▸ **Data to process**

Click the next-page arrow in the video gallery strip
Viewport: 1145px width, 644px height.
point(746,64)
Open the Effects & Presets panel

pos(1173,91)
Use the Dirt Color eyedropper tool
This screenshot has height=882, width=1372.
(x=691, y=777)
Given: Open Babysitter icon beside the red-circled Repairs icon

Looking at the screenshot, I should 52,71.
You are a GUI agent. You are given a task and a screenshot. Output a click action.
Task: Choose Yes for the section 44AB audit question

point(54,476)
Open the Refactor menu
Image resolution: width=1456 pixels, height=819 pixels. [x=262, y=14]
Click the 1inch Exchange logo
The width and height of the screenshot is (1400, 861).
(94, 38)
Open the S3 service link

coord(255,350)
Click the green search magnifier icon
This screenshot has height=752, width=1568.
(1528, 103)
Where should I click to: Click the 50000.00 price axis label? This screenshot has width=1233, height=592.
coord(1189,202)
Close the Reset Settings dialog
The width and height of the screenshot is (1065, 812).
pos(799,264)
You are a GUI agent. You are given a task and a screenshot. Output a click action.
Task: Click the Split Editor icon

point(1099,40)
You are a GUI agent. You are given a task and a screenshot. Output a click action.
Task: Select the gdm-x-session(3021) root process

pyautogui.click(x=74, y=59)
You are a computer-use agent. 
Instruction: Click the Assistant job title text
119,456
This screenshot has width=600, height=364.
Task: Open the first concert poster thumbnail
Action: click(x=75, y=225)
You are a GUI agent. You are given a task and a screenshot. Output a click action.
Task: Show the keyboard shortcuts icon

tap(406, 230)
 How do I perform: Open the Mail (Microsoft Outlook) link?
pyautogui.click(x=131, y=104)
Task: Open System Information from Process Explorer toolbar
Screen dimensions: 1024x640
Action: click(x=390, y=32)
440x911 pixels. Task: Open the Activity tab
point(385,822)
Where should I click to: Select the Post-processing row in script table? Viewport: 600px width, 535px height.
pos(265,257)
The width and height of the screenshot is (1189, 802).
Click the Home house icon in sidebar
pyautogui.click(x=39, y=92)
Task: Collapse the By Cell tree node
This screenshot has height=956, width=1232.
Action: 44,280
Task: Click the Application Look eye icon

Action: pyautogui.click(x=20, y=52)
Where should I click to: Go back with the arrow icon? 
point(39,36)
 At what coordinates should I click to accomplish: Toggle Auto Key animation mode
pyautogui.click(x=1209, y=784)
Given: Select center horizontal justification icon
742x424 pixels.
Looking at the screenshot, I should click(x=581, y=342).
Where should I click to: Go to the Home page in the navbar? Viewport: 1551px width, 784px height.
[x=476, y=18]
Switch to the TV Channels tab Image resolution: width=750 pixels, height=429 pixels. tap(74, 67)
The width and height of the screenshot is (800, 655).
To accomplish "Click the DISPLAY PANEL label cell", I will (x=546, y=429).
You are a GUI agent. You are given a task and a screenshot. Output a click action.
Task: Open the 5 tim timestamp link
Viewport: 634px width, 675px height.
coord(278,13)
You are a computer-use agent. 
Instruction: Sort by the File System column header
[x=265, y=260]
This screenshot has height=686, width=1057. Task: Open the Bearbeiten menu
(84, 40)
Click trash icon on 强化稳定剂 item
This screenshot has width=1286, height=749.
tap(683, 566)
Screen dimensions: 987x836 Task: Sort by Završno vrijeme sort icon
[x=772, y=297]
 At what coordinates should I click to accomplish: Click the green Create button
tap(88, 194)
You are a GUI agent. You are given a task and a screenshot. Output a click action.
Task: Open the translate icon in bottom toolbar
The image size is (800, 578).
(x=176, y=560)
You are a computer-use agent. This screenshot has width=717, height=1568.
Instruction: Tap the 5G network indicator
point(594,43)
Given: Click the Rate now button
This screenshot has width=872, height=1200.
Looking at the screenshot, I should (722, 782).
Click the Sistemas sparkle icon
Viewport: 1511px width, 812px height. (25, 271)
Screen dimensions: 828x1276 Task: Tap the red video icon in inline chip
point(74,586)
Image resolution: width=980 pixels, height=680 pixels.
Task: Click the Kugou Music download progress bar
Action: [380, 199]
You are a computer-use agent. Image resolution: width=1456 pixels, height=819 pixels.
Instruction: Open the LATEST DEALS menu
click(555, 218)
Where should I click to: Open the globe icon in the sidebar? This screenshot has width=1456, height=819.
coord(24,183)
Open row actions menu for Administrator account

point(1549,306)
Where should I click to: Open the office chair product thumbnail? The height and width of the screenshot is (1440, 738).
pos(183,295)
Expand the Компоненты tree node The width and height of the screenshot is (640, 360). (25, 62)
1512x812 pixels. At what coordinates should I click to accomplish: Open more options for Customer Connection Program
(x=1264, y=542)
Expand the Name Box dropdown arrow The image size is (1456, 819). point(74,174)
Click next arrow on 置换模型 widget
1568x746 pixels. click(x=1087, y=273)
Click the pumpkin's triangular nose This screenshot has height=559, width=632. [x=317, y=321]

▸ **Job**
Print all of these items again, keeping every line identical.

▸ **Full answer**
Click the next-page arrow in the video gallery strip
Viewport: 1145px width, 644px height.
point(746,64)
Open the Effects & Presets panel

pos(1173,91)
Use the Dirt Color eyedropper tool
This screenshot has height=882, width=1372.
(x=691, y=777)
Given: Open Babysitter icon beside the red-circled Repairs icon

Looking at the screenshot, I should 52,71.
You are a GUI agent. You are given a task and a screenshot. Output a click action.
Task: Choose Yes for the section 44AB audit question

point(54,476)
Open the Refactor menu
Image resolution: width=1456 pixels, height=819 pixels. [x=262, y=14]
Click the 1inch Exchange logo
The width and height of the screenshot is (1400, 861).
(94, 38)
Open the S3 service link

coord(255,350)
Click the green search magnifier icon
This screenshot has height=752, width=1568.
(1528, 103)
Where should I click to: Click the 50000.00 price axis label? This screenshot has width=1233, height=592.
coord(1189,202)
Close the Reset Settings dialog
The width and height of the screenshot is (1065, 812).
pos(799,264)
You are a GUI agent. You are given a task and a screenshot. Output a click action.
Task: Click the Split Editor icon

point(1099,40)
You are a GUI agent. You are given a task and a screenshot. Output a click action.
Task: Select the gdm-x-session(3021) root process

pyautogui.click(x=74, y=59)
You are a computer-use agent. 
Instruction: Click the Assistant job title text
119,456
This screenshot has width=600, height=364.
Task: Open the first concert poster thumbnail
Action: click(x=75, y=225)
You are a GUI agent. You are given a task and a screenshot. Output a click action.
Task: Show the keyboard shortcuts icon

tap(406, 230)
 How do I perform: Open the Mail (Microsoft Outlook) link?
pyautogui.click(x=131, y=104)
Task: Open System Information from Process Explorer toolbar
Screen dimensions: 1024x640
Action: click(x=390, y=32)
440x911 pixels. Task: Open the Activity tab
point(385,822)
Where should I click to: Select the Post-processing row in script table? Viewport: 600px width, 535px height.
pos(265,257)
The width and height of the screenshot is (1189, 802).
Click the Home house icon in sidebar
pyautogui.click(x=39, y=92)
Task: Collapse the By Cell tree node
This screenshot has height=956, width=1232.
Action: 44,280
Task: Click the Application Look eye icon

Action: pyautogui.click(x=20, y=52)
Where should I click to: Go back with the arrow icon? 
point(39,36)
 At what coordinates should I click to accomplish: Toggle Auto Key animation mode
pyautogui.click(x=1209, y=784)
Given: Select center horizontal justification icon
742x424 pixels.
Looking at the screenshot, I should click(x=581, y=342).
Where should I click to: Go to the Home page in the navbar? Viewport: 1551px width, 784px height.
[x=476, y=18]
Switch to the TV Channels tab Image resolution: width=750 pixels, height=429 pixels. tap(74, 67)
The width and height of the screenshot is (800, 655).
To accomplish "Click the DISPLAY PANEL label cell", I will (x=546, y=429).
You are a GUI agent. You are given a task and a screenshot. Output a click action.
Task: Open the 5 tim timestamp link
Viewport: 634px width, 675px height.
coord(278,13)
You are a computer-use agent. 
Instruction: Sort by the File System column header
[x=265, y=260]
This screenshot has height=686, width=1057. Task: Open the Bearbeiten menu
(84, 40)
Click trash icon on 强化稳定剂 item
This screenshot has width=1286, height=749.
tap(683, 566)
Screen dimensions: 987x836 Task: Sort by Završno vrijeme sort icon
[x=772, y=297]
 At what coordinates should I click to accomplish: Click the green Create button
tap(88, 194)
You are a GUI agent. You are given a task and a screenshot. Output a click action.
Task: Open the translate icon in bottom toolbar
The image size is (800, 578).
(x=176, y=560)
You are a computer-use agent. This screenshot has width=717, height=1568.
Instruction: Tap the 5G network indicator
point(594,43)
Given: Click the Rate now button
This screenshot has width=872, height=1200.
Looking at the screenshot, I should (722, 782).
Click the Sistemas sparkle icon
Viewport: 1511px width, 812px height. (25, 271)
Screen dimensions: 828x1276 Task: Tap the red video icon in inline chip
point(74,586)
Image resolution: width=980 pixels, height=680 pixels.
Task: Click the Kugou Music download progress bar
Action: [380, 199]
You are a computer-use agent. Image resolution: width=1456 pixels, height=819 pixels.
Instruction: Open the LATEST DEALS menu
click(555, 218)
Where should I click to: Open the globe icon in the sidebar? This screenshot has width=1456, height=819.
coord(24,183)
Open row actions menu for Administrator account

point(1549,306)
Where should I click to: Open the office chair product thumbnail? The height and width of the screenshot is (1440, 738).
pos(183,295)
Expand the Компоненты tree node The width and height of the screenshot is (640, 360). (25, 62)
1512x812 pixels. At what coordinates should I click to accomplish: Open more options for Customer Connection Program
(x=1264, y=542)
Expand the Name Box dropdown arrow The image size is (1456, 819). point(74,174)
Click next arrow on 置换模型 widget
1568x746 pixels. click(x=1087, y=273)
Click the pumpkin's triangular nose This screenshot has height=559, width=632. [x=317, y=321]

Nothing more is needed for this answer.